Didden ziet de uitdrukking  ‘Dansaert-Vlaming’ vooral als een scheldwoord voor ‘slechte’ Vlamingen die wel van de subsidies van hun gemeenschap profiteren maar niet van Vlaanderen willen weten. Tot zo een al of niet bestaande categorie kan Didden zeker niet gerekend worden, maar eng nationalisme is aan hem niet besteed: ‘Er is te veel gebeurd in landen waar met vlaggen gezwaaid werd.’

Didden heeft Brussel zien vervellen van een grote provinciestad tot een kleine wereldstad. Hij heeft nooit begrepen dat zo weinig collega’s uit de media er kwamen wonen. Die leken wel allemaal in Antwerpen of Leuven te wonen. Hij ziet de verhuis van De Standaard, toch de grootste krant van Vlaanderen, naar een gebouw in het centrum van de stad, achter het Centraal Station wel als een positieve ontwikkeling.

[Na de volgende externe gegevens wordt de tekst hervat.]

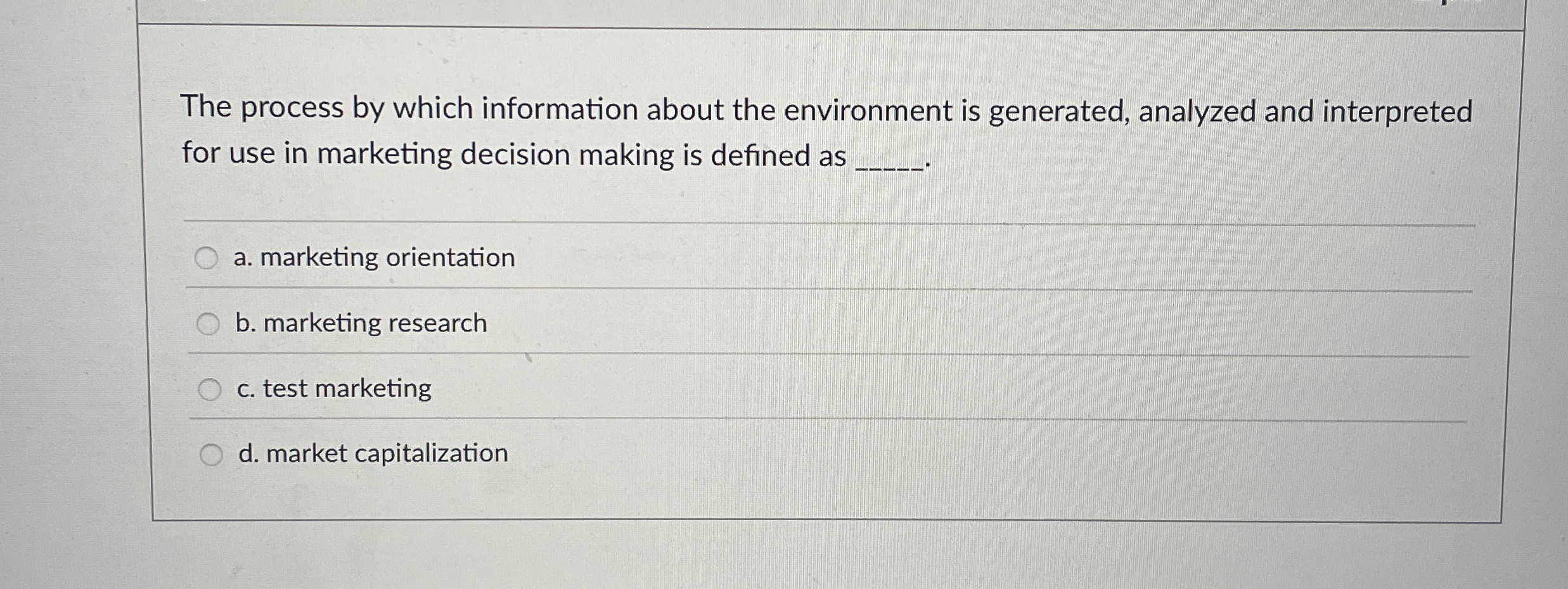
Task: Select radio button for marketing orientation
Action: point(207,258)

De tijd dat er gespot werd met Vlamingen is voorbij,‘ weet Didden. ‘Nu is er eerder een zekere afgunst.’ Lize Spits succesboek Het Smelt  werd bij het prestigieuze ‘Actes Sud’ uitgegeven, Stefaan Hermans Oorlog en Terpentijn  was er een groot succes. Vlaamse theatermakers triomfeerden op het festival van Avignon.

Didden voelt zich na zes decennia te veel Brusselaar om er zich ooit bij neer te leggen dat hij in een confederalistisch model zou moeten kiezen voor een vorm van subnationaliteit. Als het ooit zo verder zou komen, ziet hij maar één oplossing: ‘Dan moet Brussel zich maar losscheuren. Ik wil niet kiezen.’

Luckas Vander Taelen (1958) werkte als tv-regisseur, en was voor Groen schepen, Vlaams en Europees Parlementslid en senator.